しかし引用例2には,そこに示される塗布装置を,「透湿性のある」
防水膜を形成するために用いることについての記載,あるいはそれを示
唆する記載は一切無い。また引用例2には,高速硬化型ウレタン樹脂を
用いることについての記載も無い。
(イ)上記アにおいて相違点5について検討したように,引用発明を「透
湿性のある」防水膜を形成するために用いようとする考えは,当業者と
いえども容易に想到できるものではなく,ましてや,上記アで述べたよ
うな「高速硬化の利用原理」に基づく〈相違点4〉に示される本件発明
1の構成に想到することは,高速硬化型ウレタン樹脂に全く触れず,
「透湿性のある」防水膜の形成についても全く言及していない引用例2
を参照しても,容易ではない。
(ウ)審決は,相違点4について,「…引用発明に,引用例2に記載され
た発明を適用することにより,上記相違点4に係る本件発明1の限定を
付すことは,当業者にとって困難性は無い。」(10頁下10行∼下8
行)と判断しているが,引用発明と引用例2記載の発明とを組み合わせ
るための動機付けとなるものはなく,しかも引用発明は「透湿性のあ
る」防水膜を想定外とするものであることからも,上記審決の判断は失
当である。
2請求原因に対する認否
請求原因(1)ないし(3)の各事実は認めるが,(4)は争う。
3被告の反論
(1)取消事由1に対し
ア原告らは,透湿性のある防水膜は本件発明1の施工方法により連続気孔
が形成されるとし,その形成過程として,①混合液滴に空気を包み込ませ
る,②空気を内包した「液滴が積層」し「連続気孔が形成され」ると主張
する。すなわち,連続気孔の形成過程は,比喩的にいえばウレタン樹脂に
シャボン玉のように液滴に空気を内包させ,それらのシャボン玉のような
液滴が積み重なって連続気孔,つまり管が形成されるという趣旨と解され
る。
しかし,本件発明1の施工方法により,原告らが主張するような過程を
経て,ウレタン防水膜を貫通する管が形成されることは到底考えられな
い。
まず液滴は噴射直後から強い表面張力により微小な球形になっており,
そのため液滴内部圧力は表面張力により大気圧より高圧となっているか
ら,これにエアを含ませるためには,これら微小な液滴中に高圧でエアを
注入し,更に液滴の表面張力に逆らって液滴を膨張させなければならない
が,このような変形は自然に生起するものではない。よって,①は形成し
得ない。
また,圧縮エアは噴出時,爆発的に断熱膨張して,大気中に拡散し速度
を失う。一方,液滴は空気とは比較にならないほど慣性が大きく,噴射後
は高速度で空気中を飛翔し,被加工面に激突し,一体化する。よって,②
もあり得ない。
---
:: 課題の目標 ::
上の判決文のうち「(ウ)審決は,相違点4について,「…引用発明に,引用例2に記載され」から「請求原因(1)ないし(3)の各事実は認めるが,(4)は争う。」までのすべてを、「当業者」を「専門家」に改めて書き換えよ。
---
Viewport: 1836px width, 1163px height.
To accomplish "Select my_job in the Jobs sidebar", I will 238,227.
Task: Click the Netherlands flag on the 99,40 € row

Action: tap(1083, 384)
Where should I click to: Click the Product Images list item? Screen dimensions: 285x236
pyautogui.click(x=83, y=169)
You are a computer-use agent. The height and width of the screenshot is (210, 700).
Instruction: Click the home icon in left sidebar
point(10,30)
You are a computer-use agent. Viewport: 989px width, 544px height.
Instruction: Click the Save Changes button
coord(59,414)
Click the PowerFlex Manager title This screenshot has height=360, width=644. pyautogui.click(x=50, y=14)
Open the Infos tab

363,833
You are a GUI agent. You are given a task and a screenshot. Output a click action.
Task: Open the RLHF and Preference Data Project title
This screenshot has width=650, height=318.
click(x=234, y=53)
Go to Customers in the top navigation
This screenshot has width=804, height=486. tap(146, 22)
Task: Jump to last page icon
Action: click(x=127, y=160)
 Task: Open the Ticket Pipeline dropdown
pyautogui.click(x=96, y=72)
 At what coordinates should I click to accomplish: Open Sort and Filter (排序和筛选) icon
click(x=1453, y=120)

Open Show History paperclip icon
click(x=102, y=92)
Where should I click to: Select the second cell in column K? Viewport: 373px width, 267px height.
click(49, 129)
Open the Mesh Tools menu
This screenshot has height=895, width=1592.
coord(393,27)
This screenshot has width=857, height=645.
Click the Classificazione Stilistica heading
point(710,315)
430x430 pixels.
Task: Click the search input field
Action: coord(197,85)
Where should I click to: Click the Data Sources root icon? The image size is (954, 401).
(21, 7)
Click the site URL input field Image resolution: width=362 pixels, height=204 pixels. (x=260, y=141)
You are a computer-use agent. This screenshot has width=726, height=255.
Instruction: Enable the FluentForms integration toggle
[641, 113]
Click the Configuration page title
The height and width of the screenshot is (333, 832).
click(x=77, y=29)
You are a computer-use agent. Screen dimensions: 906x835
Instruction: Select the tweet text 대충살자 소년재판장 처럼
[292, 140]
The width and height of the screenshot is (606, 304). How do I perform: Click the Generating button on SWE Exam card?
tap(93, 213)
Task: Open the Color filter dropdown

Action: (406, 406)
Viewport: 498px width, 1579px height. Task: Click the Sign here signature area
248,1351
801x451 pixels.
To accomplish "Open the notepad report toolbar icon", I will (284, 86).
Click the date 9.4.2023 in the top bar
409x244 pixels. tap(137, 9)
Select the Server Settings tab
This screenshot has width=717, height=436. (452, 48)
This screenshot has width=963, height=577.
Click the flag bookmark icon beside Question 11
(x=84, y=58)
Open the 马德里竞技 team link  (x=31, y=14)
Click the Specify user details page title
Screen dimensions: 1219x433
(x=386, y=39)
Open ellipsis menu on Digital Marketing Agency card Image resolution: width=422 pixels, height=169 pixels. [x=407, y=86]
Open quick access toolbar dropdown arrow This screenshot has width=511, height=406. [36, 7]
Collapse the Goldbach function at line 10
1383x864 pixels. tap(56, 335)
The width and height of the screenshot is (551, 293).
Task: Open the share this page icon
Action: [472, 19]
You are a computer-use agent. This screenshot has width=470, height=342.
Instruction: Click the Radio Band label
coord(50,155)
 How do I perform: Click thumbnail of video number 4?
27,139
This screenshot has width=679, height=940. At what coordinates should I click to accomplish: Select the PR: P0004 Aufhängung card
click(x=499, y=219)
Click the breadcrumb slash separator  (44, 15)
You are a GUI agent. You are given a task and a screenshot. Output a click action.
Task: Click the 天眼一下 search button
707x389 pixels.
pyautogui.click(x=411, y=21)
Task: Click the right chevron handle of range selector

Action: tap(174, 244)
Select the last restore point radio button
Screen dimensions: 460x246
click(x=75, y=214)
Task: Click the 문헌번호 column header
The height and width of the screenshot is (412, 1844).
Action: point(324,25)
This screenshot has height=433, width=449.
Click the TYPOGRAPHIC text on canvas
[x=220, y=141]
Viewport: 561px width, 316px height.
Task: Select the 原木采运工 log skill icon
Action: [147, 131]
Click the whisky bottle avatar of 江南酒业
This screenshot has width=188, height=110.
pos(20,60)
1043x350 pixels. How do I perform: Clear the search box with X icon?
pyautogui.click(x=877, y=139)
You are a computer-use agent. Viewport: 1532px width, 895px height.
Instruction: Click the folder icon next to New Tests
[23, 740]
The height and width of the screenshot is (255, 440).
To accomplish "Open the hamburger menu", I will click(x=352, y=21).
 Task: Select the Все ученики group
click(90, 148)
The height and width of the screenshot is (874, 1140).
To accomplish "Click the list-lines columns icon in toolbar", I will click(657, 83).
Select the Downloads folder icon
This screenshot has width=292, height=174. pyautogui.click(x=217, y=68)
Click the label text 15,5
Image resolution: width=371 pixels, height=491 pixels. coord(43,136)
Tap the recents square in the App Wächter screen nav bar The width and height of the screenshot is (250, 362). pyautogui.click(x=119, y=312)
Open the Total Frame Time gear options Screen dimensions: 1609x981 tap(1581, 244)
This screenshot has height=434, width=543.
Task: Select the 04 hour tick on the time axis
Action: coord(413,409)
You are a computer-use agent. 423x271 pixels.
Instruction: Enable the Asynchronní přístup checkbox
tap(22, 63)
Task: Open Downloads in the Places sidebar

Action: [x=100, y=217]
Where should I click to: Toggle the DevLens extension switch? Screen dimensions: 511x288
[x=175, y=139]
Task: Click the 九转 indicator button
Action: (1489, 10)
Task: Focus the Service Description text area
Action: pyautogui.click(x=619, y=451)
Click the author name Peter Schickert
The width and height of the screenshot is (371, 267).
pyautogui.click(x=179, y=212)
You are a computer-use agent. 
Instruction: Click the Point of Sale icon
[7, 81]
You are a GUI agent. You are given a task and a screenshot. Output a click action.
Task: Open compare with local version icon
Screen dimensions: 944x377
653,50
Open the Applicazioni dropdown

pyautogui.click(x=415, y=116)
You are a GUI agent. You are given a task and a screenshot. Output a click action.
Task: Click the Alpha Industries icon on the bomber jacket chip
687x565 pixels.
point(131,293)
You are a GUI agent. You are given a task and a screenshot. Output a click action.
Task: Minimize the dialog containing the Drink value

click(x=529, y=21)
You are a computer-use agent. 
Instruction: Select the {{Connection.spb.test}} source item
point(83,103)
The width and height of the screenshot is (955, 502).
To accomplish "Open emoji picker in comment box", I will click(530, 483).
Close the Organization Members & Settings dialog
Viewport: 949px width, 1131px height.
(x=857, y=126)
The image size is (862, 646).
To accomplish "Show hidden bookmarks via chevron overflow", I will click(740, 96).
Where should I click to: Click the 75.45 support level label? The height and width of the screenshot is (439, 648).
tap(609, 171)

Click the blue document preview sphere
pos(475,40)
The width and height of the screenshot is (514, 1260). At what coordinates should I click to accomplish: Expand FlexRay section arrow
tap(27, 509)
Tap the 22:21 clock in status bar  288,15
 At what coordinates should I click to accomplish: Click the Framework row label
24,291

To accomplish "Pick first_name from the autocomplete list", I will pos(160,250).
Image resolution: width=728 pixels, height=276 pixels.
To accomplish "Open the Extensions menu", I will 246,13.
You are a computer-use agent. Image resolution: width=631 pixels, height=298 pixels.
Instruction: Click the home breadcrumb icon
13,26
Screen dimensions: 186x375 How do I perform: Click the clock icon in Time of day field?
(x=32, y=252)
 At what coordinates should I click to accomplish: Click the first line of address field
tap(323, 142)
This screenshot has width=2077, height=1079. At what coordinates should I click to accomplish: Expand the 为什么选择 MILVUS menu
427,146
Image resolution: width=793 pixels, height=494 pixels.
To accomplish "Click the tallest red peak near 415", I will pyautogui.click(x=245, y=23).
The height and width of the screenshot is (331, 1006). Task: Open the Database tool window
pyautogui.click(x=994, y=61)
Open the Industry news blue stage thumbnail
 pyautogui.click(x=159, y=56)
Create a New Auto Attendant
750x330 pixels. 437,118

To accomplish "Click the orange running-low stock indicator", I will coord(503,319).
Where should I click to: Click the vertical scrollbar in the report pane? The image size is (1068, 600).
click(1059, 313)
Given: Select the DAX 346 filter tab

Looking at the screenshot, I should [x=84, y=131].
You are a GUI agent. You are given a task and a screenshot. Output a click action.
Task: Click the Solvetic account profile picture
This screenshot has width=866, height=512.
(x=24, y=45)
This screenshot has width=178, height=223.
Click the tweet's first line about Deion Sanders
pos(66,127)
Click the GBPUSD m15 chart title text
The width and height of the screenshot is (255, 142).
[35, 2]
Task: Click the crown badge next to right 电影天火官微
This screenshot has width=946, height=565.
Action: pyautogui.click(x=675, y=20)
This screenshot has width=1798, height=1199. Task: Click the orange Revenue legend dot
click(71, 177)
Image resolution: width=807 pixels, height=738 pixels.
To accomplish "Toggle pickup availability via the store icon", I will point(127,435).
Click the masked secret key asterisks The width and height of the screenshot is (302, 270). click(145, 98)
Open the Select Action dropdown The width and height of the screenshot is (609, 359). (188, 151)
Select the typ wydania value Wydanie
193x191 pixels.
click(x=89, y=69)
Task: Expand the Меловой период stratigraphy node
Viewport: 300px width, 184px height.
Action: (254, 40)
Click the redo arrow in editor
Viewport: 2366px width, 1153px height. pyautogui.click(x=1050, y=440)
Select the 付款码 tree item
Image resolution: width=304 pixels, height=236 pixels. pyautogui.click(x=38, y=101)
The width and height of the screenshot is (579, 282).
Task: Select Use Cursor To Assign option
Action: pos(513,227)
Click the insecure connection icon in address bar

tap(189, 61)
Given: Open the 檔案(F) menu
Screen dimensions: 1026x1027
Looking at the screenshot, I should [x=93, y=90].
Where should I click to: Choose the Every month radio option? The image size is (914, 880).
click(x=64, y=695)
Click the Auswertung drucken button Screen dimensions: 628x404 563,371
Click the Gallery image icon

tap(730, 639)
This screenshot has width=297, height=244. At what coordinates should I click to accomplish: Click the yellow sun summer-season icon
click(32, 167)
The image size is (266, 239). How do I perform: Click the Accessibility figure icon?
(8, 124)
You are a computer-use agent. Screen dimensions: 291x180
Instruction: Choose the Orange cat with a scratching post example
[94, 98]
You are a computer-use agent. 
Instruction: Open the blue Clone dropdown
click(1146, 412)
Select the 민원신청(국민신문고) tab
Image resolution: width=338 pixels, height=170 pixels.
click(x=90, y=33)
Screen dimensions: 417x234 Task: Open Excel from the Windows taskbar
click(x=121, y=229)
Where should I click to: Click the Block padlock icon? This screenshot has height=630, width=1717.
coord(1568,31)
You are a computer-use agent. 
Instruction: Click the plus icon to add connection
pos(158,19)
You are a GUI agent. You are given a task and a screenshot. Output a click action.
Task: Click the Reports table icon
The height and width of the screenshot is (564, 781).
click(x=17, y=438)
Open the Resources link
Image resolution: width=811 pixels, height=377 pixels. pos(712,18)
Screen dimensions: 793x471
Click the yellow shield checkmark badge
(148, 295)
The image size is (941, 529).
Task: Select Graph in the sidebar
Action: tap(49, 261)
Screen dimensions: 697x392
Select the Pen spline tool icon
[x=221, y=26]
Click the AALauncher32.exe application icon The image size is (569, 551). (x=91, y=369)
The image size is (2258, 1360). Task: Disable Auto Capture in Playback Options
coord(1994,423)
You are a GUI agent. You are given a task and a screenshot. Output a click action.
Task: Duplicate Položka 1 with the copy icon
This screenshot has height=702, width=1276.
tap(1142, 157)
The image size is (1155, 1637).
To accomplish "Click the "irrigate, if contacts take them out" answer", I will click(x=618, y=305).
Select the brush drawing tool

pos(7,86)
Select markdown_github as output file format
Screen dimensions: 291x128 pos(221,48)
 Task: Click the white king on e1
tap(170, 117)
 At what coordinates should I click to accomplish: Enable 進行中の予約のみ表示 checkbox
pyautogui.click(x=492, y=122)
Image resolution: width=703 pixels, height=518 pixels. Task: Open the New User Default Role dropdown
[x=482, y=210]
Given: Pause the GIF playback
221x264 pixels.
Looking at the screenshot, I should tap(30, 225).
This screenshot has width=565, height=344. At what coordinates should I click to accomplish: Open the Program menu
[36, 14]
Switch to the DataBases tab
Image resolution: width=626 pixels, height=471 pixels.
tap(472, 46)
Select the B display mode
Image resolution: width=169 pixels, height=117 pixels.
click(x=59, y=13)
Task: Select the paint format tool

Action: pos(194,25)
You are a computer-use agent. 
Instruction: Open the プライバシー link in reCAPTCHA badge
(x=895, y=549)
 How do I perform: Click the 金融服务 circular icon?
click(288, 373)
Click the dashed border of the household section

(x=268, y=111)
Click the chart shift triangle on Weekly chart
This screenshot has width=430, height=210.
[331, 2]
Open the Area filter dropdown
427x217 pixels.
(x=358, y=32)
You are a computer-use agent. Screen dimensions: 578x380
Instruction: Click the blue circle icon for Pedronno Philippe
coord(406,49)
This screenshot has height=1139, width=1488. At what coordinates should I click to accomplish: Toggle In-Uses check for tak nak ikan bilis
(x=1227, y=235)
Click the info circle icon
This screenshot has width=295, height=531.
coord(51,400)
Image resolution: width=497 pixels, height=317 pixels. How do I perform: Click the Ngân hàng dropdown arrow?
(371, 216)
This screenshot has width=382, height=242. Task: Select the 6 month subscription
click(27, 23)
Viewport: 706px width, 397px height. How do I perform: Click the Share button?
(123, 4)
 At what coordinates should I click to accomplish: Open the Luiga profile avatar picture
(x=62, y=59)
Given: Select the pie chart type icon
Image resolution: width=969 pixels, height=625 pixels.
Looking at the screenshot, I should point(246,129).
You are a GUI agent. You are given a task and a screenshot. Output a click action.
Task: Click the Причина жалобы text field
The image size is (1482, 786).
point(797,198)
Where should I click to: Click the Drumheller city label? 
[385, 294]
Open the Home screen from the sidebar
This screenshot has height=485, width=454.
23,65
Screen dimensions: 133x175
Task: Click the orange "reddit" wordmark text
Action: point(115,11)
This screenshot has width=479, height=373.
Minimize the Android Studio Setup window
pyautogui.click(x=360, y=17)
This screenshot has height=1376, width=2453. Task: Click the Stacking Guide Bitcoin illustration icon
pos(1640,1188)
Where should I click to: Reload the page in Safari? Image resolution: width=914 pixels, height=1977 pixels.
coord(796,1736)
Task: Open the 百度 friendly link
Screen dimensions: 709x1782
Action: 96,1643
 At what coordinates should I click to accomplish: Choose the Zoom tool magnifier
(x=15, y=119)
---
:: 解答 ::
(ウ)審決は,相違点4について,「…引用発明に,引用例2に記載され
た発明を適用することにより,上記相違点4に係る本件発明1の限定を
付すことは,専門家にとって困難性は無い。」(10頁下10行∼下8
行)と判断しているが,引用発明と引用例2記載の発明とを組み合わせ
るための動機付けとなるものはなく,しかも引用発明は「透湿性のあ
る」防水膜を想定外とするものであることからも,上記審決の判断は失
当である。
2請求原因に対する認否
請求原因(1)ないし(3)の各事実は認めるが,(4)は争う。